Installing Qtile

Distro Guides

Below are the preferred installation methods for specific distros. If you are running something else, please see Installing From Source.

Installing From Source

First, you need to install all of Qtile’s dependencies (although some are optional/not needed depending on your Python version, as noted below).

Note that Python 3 versions 3.5 and newer are currently supported and tested, including corresponding PyPy3 versions.

xcffib

Qtile uses xcffib as an XCB binding, which has its own instructions for building from source. However, if you’d like to skip building it, you can install its dependencies, you will need libxcb and libffi with the associated headers (libxcb-render0-dev and libffi-dev on Ubuntu), and install it via PyPI:

pip install xcffib

cairocffi

Qtile uses cairocffi with XCB support via xcffib. You’ll need libcairo2, the underlying library used by the binding. You should be sure before you install cairocffi that xcffib has been installed, otherwise the needed cairo-xcb bindings will not be built.
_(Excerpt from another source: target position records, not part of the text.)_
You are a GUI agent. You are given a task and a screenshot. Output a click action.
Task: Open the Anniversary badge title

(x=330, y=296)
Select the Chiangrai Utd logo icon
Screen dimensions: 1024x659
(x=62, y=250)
Once you’ve got the dependencies installed, you can use the latest version on PyPI:

pip install --no-cache-dir cairocffi

pangocairo

You’ll also need libpangocairo, which on Ubuntu can be installed via sudo apt-get install libpangocairo-1.0-0. Qtile uses this to provide text rendering (and binds directly to it via cffi with a small in-tree binding).

dbus/gobject

Until someone comes along and writes an asyncio-based dbus library, qtile will depend on python-dbus to interact with dbus. This means that if you want to use things like notification daemon or mpris widgets, you’ll need to install python-gobject and python-dbus. Qtile will run fine without these, although it will emit a warning that some things won’t work.

Qtile

With the dependencies in place, you can now install qtile:

git clone git://github.com/qtile/qtile.git
cd qtile
pip install .

Stable versions of Qtile can be installed from PyPI:

pip install qtile

As long as the necessary libraries are in place, this can be done at any point, however, it is recommended that you first install xcffib to ensure the cairo-xcb bindings are built (see above).

The above steps are sufficient to run Qtile directly, but there are some extra works if you want to run it within a virtualenv. Here are the steps on a Fedora system for user foo, it should work on other Linux systems too.

  1. Clone the repo as ~/local/qtile/.

    mkdir -p ~/local/
    cd ~/local/
    git clone git://github.com/qtile/qtile.git
    
  2. Create a virtualenv ~/local/qtile/venv/, and install the dependencies there (see above).

  3. Create a glue shell to take advantage of the virtualenv.

    cat > /home/foo/local/qtile/qtile-venv-entry <<EOF
    #!/bin/bash
    
    source ~/local/qtile/venv/bin/activate
    python ~/local/qtile/bin/qtile $*
    EOF
    
  4. Create an xsession file. Note that it can only be used to log in as user foo due to file system permission restriction.

    cat > /usr/share/xsessions/qtile-venv.desktop <<EOF
    [Desktop Entry]
    Name=Qtile(venv)
    Comment=Qtile Session Within Venv
    Exec=/home/foo/local/qtile/qtile-venv-entry
    Type=Application
    Keywords=wm;tiling
    EOF
    
  5. Log out or reboot your system, then select “Qtile(venv)” as your window manager by clicking the gear icon (⚙) when logging in again.